- Excerpted text:
Even sadder than the imprecision of the paranoia is the embracing of it: Slate finds compensation in the "dread that permeates" the movie, and of course all of the appreciative reviews could be keyed to the sentiment in Rolling Stone, that, with the villain changed into a "powerful corporation" "in the Halliburton-Tyco-Enron era," the climax "couldn't be timelier." Which is ironic, since, according to this Deal.com report, "Through the early part of the [current] decade returns had lagged and many [private equity] funds were in the red as valuations fell and it became increasingly difficult to exit investments." I take all this critical palaver simply to mean that the movie twitches with the same complacently ill-informed liberal anxiety that moves the critics. My point isn't that a writer should have to pass a course in business organizations to qualify as a movie critic, but that mainstream critics' field of endeavor is the art of narrative, not business or politics--if only they knew it!

I wouldn't be surprised if the moviemakers, and these critics, thought a private equity fund could make money by direct ownership of oil fields rather than by indirect investment in oil companies, and that having an automaton in the White House would free them from all restraints. But don't they think this has already happened, and yet somehow The Manchurian Candidate still comes across as far-fetched, and neither insightful nor prescient.

- Task requirements:
A. In the commentary on The Manchurian Candidate, what does the writer name as mainstream critics' field of endeavor?
B. Summarize the commentary on The Manchurian Candidate in two sentences.
C. Go on with the commentary on The Manchurian Candidate from its final sentence, adding one paragraph.
The records after this point are separate material, unrelated to the commentary on The Manchurian Candidate.

(Source data)
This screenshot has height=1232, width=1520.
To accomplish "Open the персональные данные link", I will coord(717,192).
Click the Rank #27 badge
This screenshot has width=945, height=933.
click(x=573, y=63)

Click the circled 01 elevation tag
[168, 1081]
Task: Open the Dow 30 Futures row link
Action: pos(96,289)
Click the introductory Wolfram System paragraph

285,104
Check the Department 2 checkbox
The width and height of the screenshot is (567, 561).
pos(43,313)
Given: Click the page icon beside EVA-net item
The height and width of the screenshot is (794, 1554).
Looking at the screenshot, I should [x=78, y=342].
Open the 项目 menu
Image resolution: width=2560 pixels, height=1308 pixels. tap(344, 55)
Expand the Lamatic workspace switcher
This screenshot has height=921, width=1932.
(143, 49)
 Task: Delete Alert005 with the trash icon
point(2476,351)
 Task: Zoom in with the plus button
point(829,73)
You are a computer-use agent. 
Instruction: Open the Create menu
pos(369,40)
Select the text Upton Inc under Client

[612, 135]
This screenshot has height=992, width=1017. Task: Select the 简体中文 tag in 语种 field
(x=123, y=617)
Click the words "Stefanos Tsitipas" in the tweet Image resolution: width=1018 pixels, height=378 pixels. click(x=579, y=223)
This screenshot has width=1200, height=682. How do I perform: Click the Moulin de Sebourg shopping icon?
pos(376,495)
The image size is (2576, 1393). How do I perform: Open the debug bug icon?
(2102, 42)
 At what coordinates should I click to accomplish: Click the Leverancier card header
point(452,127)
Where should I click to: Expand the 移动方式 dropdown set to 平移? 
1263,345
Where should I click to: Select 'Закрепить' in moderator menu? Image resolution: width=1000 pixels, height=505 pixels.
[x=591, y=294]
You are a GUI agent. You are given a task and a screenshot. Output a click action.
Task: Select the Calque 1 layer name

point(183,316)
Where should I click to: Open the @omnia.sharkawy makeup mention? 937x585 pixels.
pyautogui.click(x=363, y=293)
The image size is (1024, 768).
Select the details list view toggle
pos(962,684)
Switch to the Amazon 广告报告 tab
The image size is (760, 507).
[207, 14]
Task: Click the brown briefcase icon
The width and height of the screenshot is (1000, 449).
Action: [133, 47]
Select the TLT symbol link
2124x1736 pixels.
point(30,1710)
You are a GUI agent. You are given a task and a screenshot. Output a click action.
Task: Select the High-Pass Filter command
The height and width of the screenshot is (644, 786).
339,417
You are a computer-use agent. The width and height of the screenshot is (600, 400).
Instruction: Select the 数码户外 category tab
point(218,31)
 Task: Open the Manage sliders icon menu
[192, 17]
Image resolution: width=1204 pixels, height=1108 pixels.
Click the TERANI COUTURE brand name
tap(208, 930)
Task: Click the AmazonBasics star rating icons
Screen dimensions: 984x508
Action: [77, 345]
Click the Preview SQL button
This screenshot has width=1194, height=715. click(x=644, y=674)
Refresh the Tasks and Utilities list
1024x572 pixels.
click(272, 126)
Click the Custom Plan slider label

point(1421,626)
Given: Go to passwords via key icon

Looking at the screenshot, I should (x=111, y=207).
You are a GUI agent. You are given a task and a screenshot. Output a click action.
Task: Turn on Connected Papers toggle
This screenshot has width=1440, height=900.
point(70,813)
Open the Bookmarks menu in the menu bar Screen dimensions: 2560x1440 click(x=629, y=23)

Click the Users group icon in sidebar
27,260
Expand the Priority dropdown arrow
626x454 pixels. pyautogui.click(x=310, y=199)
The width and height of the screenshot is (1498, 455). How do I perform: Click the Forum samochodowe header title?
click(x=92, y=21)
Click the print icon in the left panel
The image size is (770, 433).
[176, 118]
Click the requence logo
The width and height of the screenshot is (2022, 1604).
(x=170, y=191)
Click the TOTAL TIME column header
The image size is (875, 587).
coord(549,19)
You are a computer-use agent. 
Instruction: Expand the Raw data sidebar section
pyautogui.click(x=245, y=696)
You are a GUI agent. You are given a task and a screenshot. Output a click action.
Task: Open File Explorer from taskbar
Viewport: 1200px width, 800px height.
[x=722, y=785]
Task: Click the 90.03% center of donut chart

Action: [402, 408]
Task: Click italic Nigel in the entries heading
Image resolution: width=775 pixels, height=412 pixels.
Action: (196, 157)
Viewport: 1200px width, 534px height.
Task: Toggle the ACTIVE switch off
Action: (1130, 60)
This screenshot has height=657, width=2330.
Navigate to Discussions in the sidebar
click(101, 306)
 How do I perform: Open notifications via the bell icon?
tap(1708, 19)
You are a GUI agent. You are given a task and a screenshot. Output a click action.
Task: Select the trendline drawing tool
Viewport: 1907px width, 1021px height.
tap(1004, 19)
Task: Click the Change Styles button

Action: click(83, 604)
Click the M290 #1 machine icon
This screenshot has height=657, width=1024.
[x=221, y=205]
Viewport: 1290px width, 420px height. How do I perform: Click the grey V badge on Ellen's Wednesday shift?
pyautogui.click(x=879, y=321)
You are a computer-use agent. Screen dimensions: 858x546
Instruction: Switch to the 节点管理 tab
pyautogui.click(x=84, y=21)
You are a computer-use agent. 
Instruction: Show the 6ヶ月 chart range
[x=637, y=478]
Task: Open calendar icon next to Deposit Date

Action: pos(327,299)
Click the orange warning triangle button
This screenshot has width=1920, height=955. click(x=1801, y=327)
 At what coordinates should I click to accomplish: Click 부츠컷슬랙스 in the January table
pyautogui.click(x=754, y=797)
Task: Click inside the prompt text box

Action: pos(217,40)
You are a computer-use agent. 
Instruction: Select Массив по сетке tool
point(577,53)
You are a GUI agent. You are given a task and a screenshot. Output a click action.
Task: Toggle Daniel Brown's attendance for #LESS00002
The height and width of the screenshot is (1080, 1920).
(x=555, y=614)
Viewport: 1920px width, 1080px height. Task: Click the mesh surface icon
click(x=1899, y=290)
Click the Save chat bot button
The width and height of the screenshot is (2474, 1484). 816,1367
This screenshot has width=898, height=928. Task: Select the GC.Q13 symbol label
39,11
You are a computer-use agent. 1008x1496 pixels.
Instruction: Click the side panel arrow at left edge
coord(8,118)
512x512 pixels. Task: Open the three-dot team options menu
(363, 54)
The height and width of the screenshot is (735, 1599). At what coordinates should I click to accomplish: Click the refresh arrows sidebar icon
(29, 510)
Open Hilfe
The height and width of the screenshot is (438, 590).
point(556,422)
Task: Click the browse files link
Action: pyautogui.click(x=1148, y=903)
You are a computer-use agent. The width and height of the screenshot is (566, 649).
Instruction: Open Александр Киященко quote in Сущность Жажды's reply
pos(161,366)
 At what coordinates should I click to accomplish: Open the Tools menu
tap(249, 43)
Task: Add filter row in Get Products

- Results by task:
A. The art of narrative, not business or politics.

B. The writer faults critics at outlets such as Slate and Rolling Stone for embracing the movie's imprecise paranoia about a powerful corporation, and reads their praise as sharing the film's complacently ill-informed liberal anxiety. Arguing that critics' proper field is narrative rather than business or politics, the writer finds the movie far-fetched and neither insightful nor prescient.

C.
There's another critical reflex at work here: Meryl Streep is once again getting rave reviews, as a U.S. Senator from New York who serves as the bridge between business and government in the conspiracy. Streep does have spectacular comic technique, but not really a comic spirit. Watching her as the Machiavellian mother of the political dupe is like watching Joan Crawford in the role, if she'd had the emphatic vocal and gestural address of Rosalind Russell but her same hefty, smothering, deliberateness. Streep's delivery is amazingly varied and always shrewd in a highly theatrical idiom. You can't help but be impressed, and that's part of the problem.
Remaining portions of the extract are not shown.